3. In Figure 1a the H3K9me2 enrichment spans from -4 to 2. In Figure 2a the H3K9me2 enrichment spans from -6 to 6, despite this being the same data (according to the figure legend). Please clarify which data is correct or how each was normalized. There needs to be better normalization of the data and/or an explanation of what was done.

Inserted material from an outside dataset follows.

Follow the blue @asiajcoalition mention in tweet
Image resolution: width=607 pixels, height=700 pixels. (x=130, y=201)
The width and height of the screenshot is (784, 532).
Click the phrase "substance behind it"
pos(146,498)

4. Figure 2b, cumulative plots: The cumulative plots used to compare changes in H3K9me2 levels between mutants are not intuitive and do not provide the full extent of information that a simple scatterplot, or the heat maps (as shown in Figure 1) can provide. In addition, the major conclusion is that H3K9me2 levels increase in dot-1.1 mutants specifically at enhancers. This comparison is however not represented in a graph. It would therefore be important to compare changes of H3K9me2 at e.g. repetitive elements, promoter and sites/ enhancers that do not contain a ZFP-1 signal. Basically the cumulative plots are very difficult to understand.
5. In addition, it is important to ask whether the increase in H3K9me2 reflects an increase in already pre-existing H3K9me2, or the methylation of enhancers that previously lacked H3K9me2.

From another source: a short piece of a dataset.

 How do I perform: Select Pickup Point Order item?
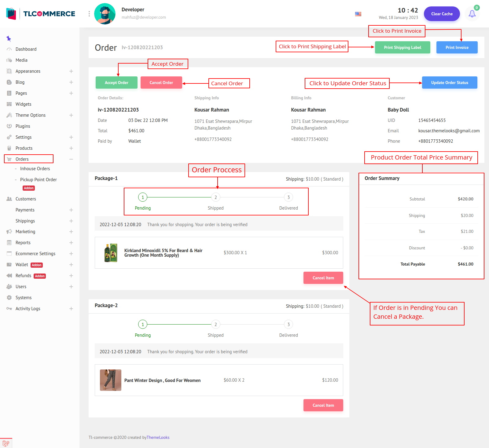coord(38,180)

6. In section 3.3 the authors conclude that the rescue of dot-1.1 lethality in the rde-1;dot-1.1 double mutant is not due to prevention of H3K9me2 at enhancers. I see two problems with this conclusion: 1⁾ The authors do not provide a comparison between H3K9me2 in dot-1.1 and rde-1;dot-1.1. It is therefore not possible to judge whether a slight reduction (overall, or at specific enhancers) in the accumulation of H3K9me2 might be sufficient to change the enhancer activity. 2) If lethality is due to an aberrant enhancer activity in a specific tissue (e.g. the germline, or a neuron) then a H3K9me2 ChIPseq in a whole larvae would likely average out such a tissue specific event. Thus the conclusion is unwarranted.

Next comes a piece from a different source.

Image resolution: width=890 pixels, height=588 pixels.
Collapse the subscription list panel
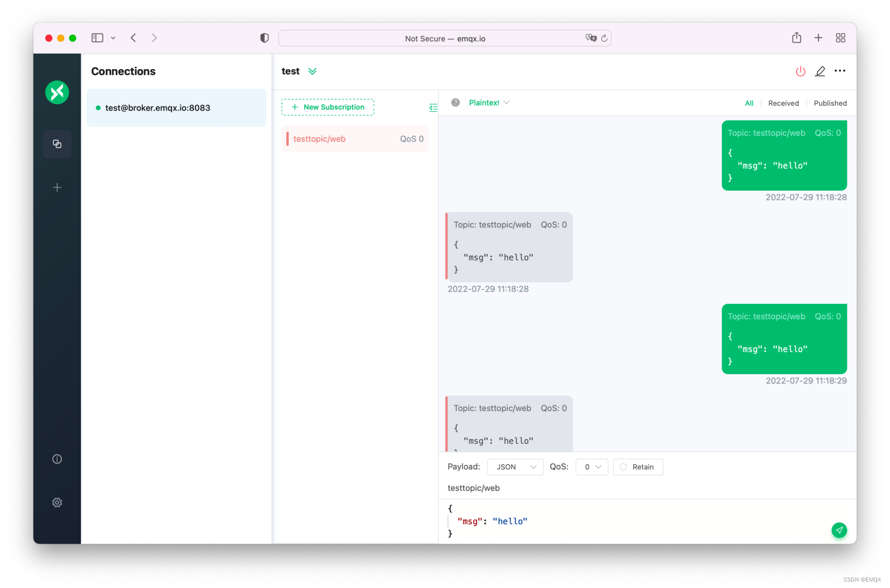click(x=433, y=107)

7. In the examples shown in Figure 5, 6 and 8 the H3K9me2 signal seems to be highly variable between replicas (at the chosen resolution), despite the relative decent correlation between replicas shown in Figure 1a. This is also the case in many of the cumulative plots. Please provide additional examples and comment on this variability – is it regional ?

Minor points:    

1. On page 4 two sets of comparisons are mentioned a ced-3 and dot-1.1;ced-3 as well as the rde-1/4;dot-1.1. There is however no mention of a ced-3 or dot-1.1;ced-3 mutant in any of the results.  This is confusion and should be removed or additional data needs to be included.
2. Please label axis of plots in Figure 1, 2a, 5, 6 and 8.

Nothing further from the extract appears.